The darkness of hate
But he that hateth his brother is in darkness, and walketh in darkness, and knoweth not whither he goeth, because that darkness hath blinded his eyes. (1 John 2:11)
“The word here used for hate would, in this connection, include both the mere absence of love, and positive hatred. It is designed to include the whole of that state of mind where there is not love for the brethren. People that walk in the dark see nothing in detail. What they do see is colorless and indistinct. He cannot see where he/she is or where they are headed. Why? The general meaning is, that he is ignorant of the whole nature of religion; or, in other words, love to the brethren is a central virtue in religion, and when a man has not that, his mind is entirely clouded on the whole subject, and he shows that he knows nothing of its nature. There is no virtue that is designed to be made more prominent in Christianity; and there is none that will throw its influence farther over a man’s life.” (Robertson) Is there any wonder why hate must be repented of as a first order of business in repentance? A person is spiritually blind when they harbor hate.
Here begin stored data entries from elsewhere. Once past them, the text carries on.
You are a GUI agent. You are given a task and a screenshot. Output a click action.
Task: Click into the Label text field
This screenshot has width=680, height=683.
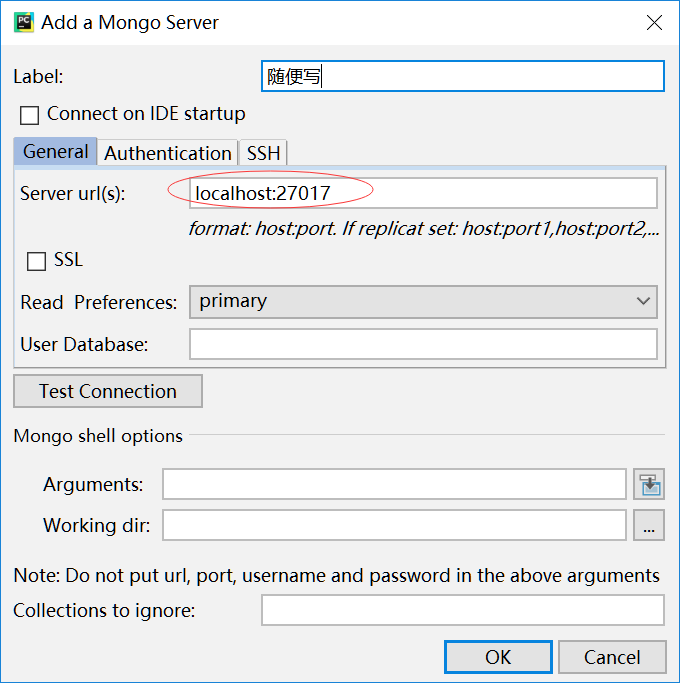(x=462, y=76)
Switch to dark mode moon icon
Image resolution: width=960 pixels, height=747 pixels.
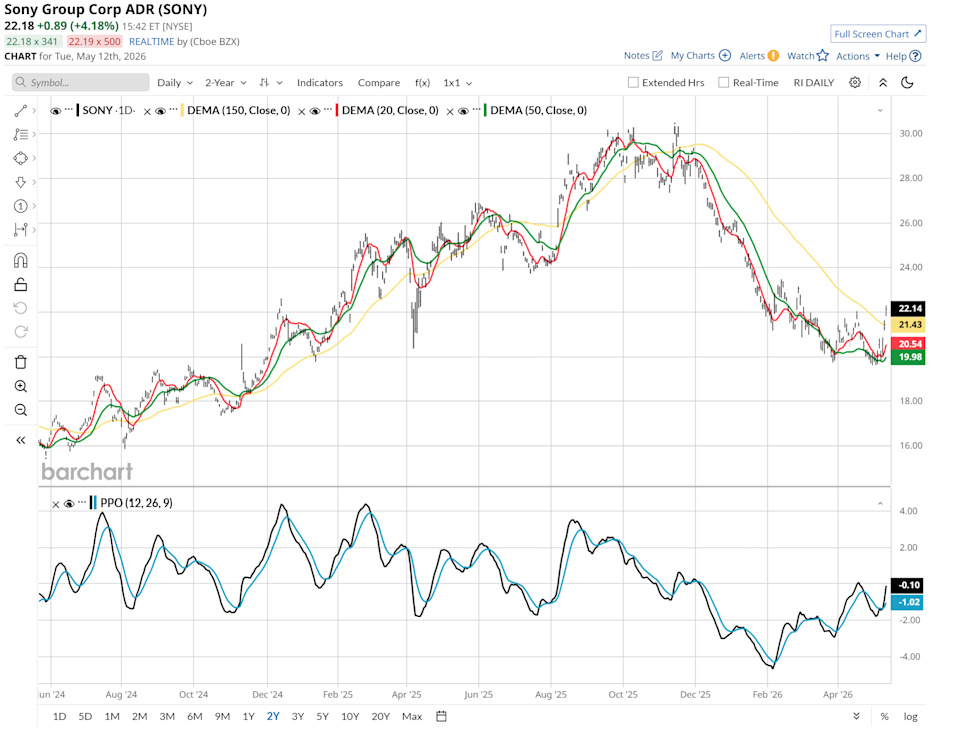point(907,83)
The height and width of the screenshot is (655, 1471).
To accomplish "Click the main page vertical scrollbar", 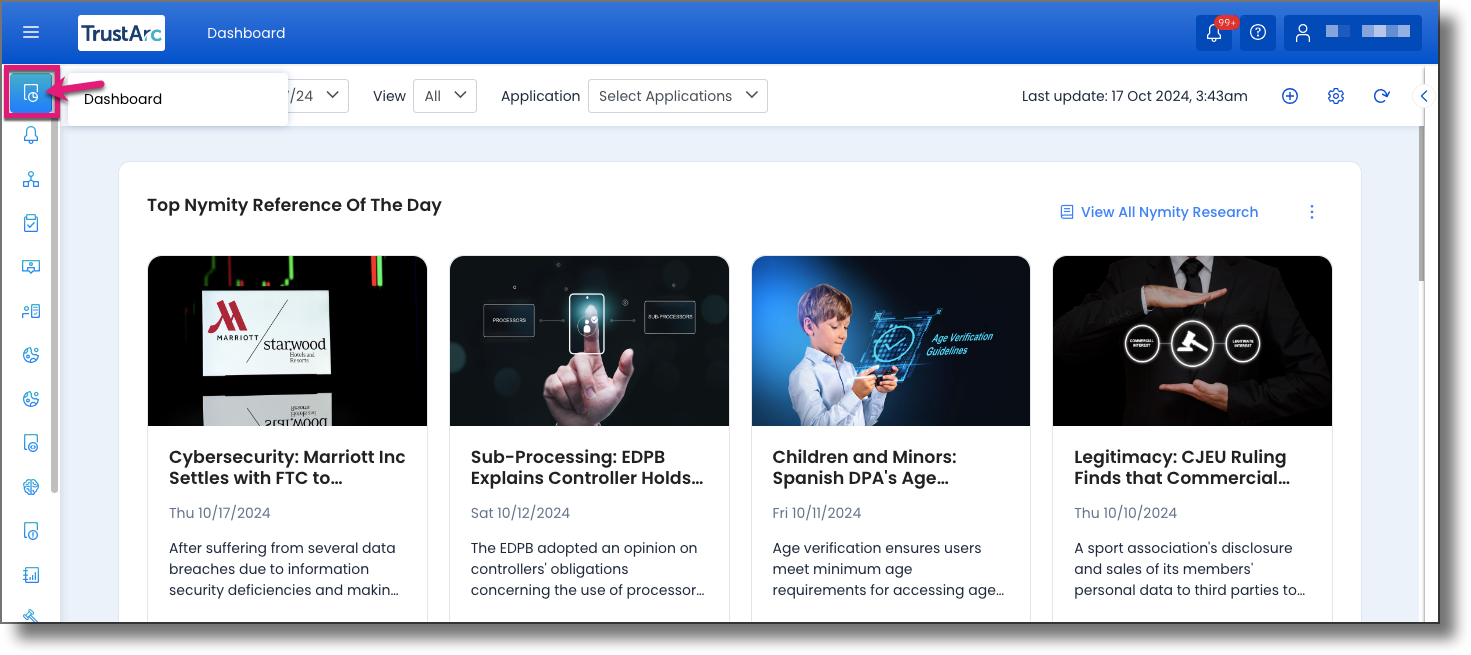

Without natural affection?
Sadly, we live in a time where parents are without natural affection for their own flesh and blood (2 Timothy 3:3, astorgos). At the same time we have children being disobedient to parents, even cursing them and in some cases physically abusing them. (2 Timothy 3:2) Under the Old Covenant a child that cursed their parents was subject to the death penalty. (Matthew 15:4, Mark 7:10 “let them die the death”) This tells us how serious God is about this hateful sin. It is awful to admit that today these attitudes are so common-place in society that you would think they were virtues. But God has called man to repent of these and other type sins and turn from them and to Him. He has called the fathers to turn their hearts to their children and the children to turn their hearts to their parents. If there is anyone in the world that deserves our love and respect it is our children and our parents; if for no other reason than the fact that they are our own flesh and blood. If we cannot turn and love here there is no way forward. Many try to avoid all this by making excuses and as a result have to come back over and over again because their victory never lasts.